Один ее ответ меня особенно поразил.

— У вас, наверное, много лагерных друзей, с которыми вы поддерживаете дружеские отношения до сих пор?
— В лагере не может быть друзей. Некоторым людям я очень благодарна — они там спасали мне и другим жизнь. Но дружба — это другое. Это полное доверие друг к другу. А вот этого никто себе позволить не мог. Ложью и предательством пронизана вся лагерная жизнь…

Из книги Е. А. Керсновской:

«Лагерь — это хитроумное изощренное приспособление, чтобы ставить людям ловушки, используя все их слабости, а иногда и достоинства, и добродетели — для того, чтобы, вывернув человека наизнанку, поставить его в такое безвыходное положение, что он может и не заметить, как сделает подлость, а сделав ее однажды, становится жертвой шантажа… И дальше — это, как трясина, как «пески-зыбуны»: чем больше барахтаешься, тем глубже увязаешь, и, попав на путь предательства — вольного или невольного, — назад возврата нет… За 12 лет лагерной неволи я видела много примеров такого рода трагедий. Но видела также, как люди настолько входят в роль, что этой «трагедии» и не ощущают. Более того — некоторые даже ставят себе предательство в заслугу».

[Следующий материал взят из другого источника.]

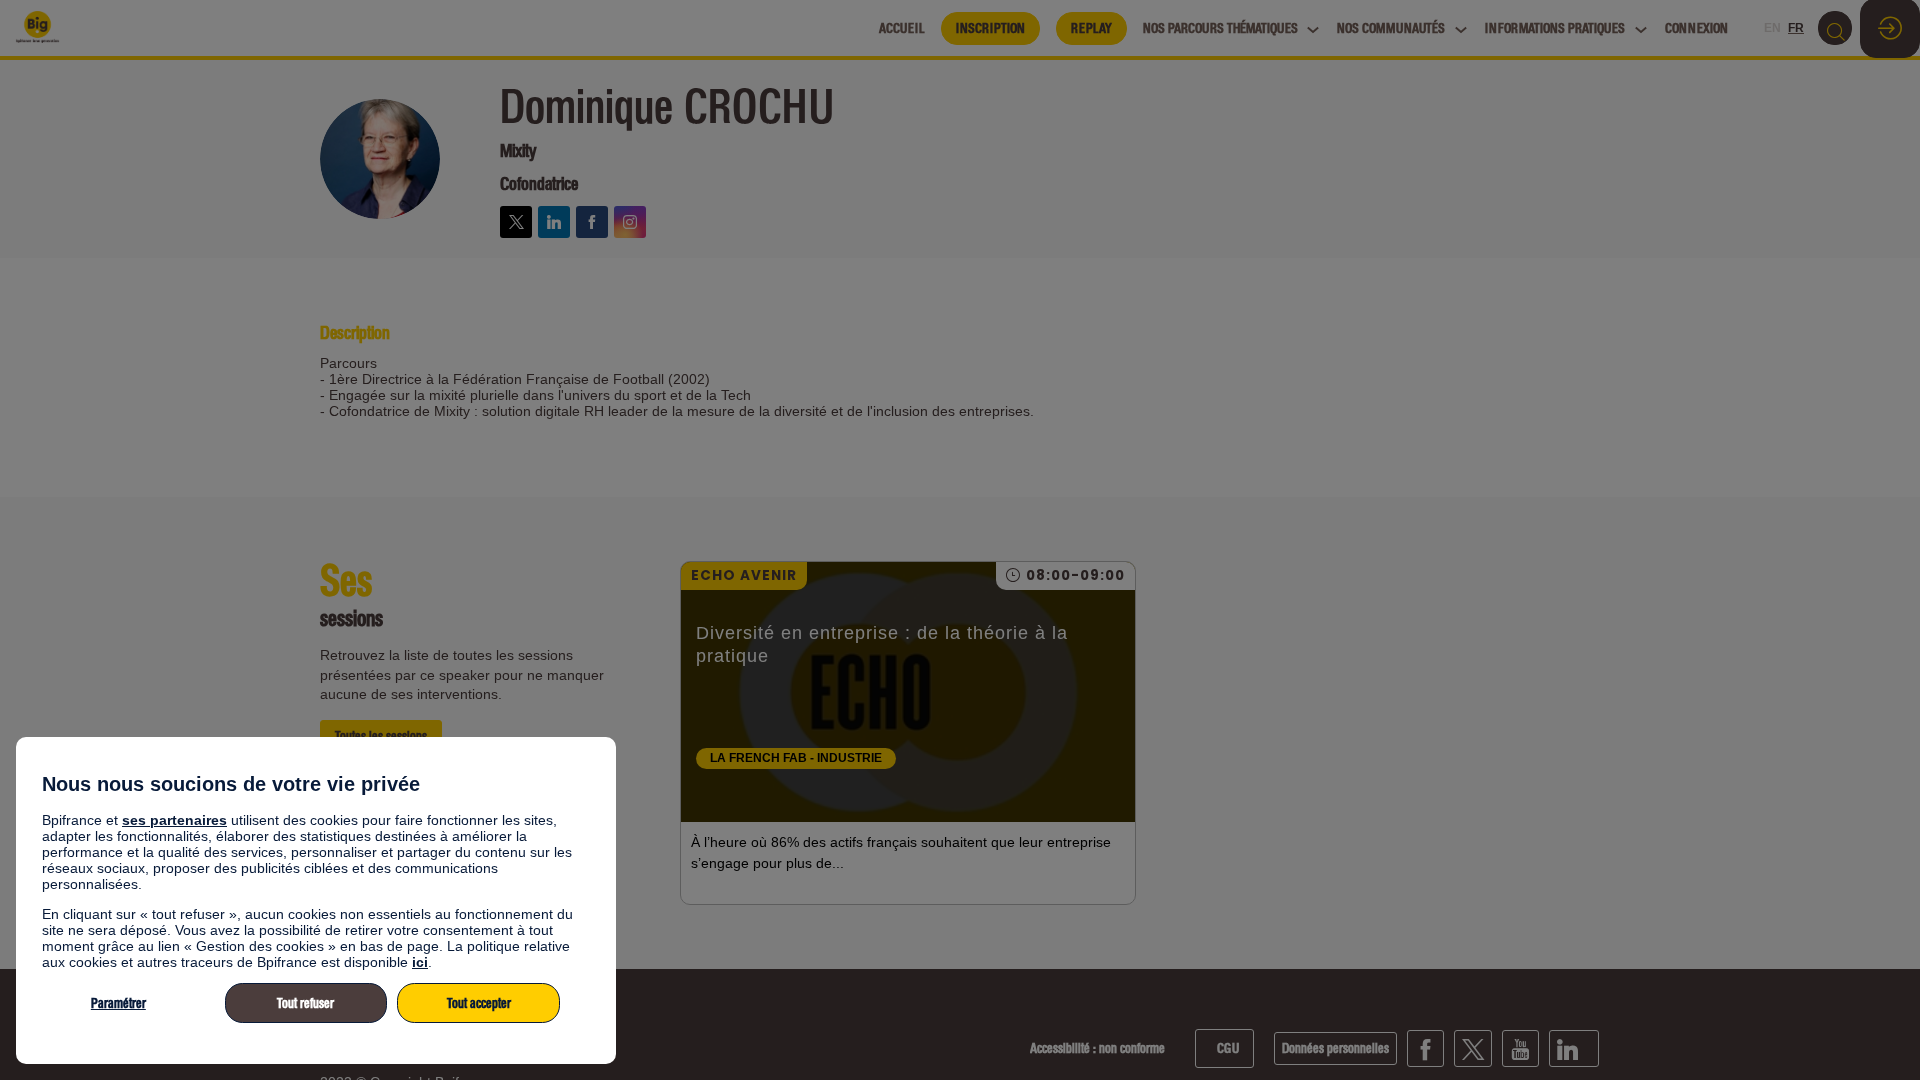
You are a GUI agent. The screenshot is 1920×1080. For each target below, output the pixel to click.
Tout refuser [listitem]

Мы беседуем с Евфросинией Антоновной в ее маленькой каморке (вся часть домика — вместе с прихожей, кухней и жилой комнаткой — не более 20 квадратных метров). Здесь она тихо прожила последнюю четверть века, занимаясь своим садиком (цветы, виноград, груши) и своей книгой. Я рассматриваю нищенское убранство комнаты: разваливающийся диванчик, железная кровать, поддерживаемая какими-то ящиками, обшарпанный старый платяной шкаф, печь, этажерка с книгами (Джек Лондон, Тургенев, Толстой), столик у окна, по стенкам развешаны ее норильские пейзажи, над диванчиком — иконы…

— Как вы оказались в эмиграции?
— Мы жили в Одессе. В 1919 году мой отец, известный в городе адвокат, был арестован. Мне тогда было 12 лет. Его должны были расстрелять в числе 700 человек, не захотевших, когда уходили белые, покидать родину. Мама пошла молиться за отца в церковь… Вдруг открывается дверь: на пороге — отец. Это было чудо! Конвоир, перегонявший колонну арестованных до места расстрела, узнал в отце человека, который ему когда-то помог… Мама договорилась с рыбаками-греками, и той же ночью они переправили нас по морю в Румынию. Там, в Бессарабии, рядом с городом Сороки, в деревне Цепилово, было у нас родовое поместье. «Поместье» — это, конечно, сказано слишком громко… Там мы и поселились. После того как я закончила гимназию, папа хотел продать нашу находящуюся в упадке землю, чтобы я поехала учиться в Париж,— по стопам моего брата. Но я переубедила его. Решила стать фермером. Разводила свиней и овец, сеяла рожь, ячмень и кукурузу, обрабатывала виноградник…
— Какова судьба вашей семьи?
— Отец умер накануне присоединения Бессарабии к СССР. Брат воевал против немцев на стороне французов, был тяжело ранен в грудь и в 1944 году умер от туберкулеза. Маму — после того, как нас с ней выгнали из нашего, кстати сказать, небольшого, всего в три комнаты, дома и отобрали все то немногое, что мы заработали своими собственными руками,— я отправила в Румынию. Сама же решила твердо остаться здесь… Трудностей я не боялась, любила работать, физический труд для меня не был унизительным…
Да, работы она не боялась. Однако свободный труд от каторжного существенно отличается. Многие, кто на воле считался хорошим работником, в лагере ломались: они презирали рабский труд и очень скоро превращались в «доходяг», затем быстро умирали. Но не так было с Евфросинией Антоновной. В ссылке она валила лес, в лагере работала медсестрой в больнице, в морге грузила трупы, строила дома, копала землю, ухаживала за свиньями, таскала на своих женских плечах стокилограммовые мешки и ящики, в полярный мороз убирала снег и долбила лед на железнодорожных путях, в Норильске испытала на себе все тяготы шахтерского труда (восемь лет она провела в подземелье!). Но и в нем, в этом рабском труде за пайку хлеба, она находила свои радости. Самым большим наказанием для нее было безделье. Во время этапов, пребывания в тюремных камерах она сама искала себе работу: выносила парашу, занималась уборкой и раздачей пищи. Работа была ее защитой. Об этом Евфросиния Антоновна не пишет, но мне кажется, что трудом она защищалась от уныния и отчаяния, в которые так легко было впасть заключенному. Чем тяжелее работа, за которую она бралась, тем легче она преодолевала в себе психологию жертвы. Благодаря труду она ощущала себя хозяином своей судьбы.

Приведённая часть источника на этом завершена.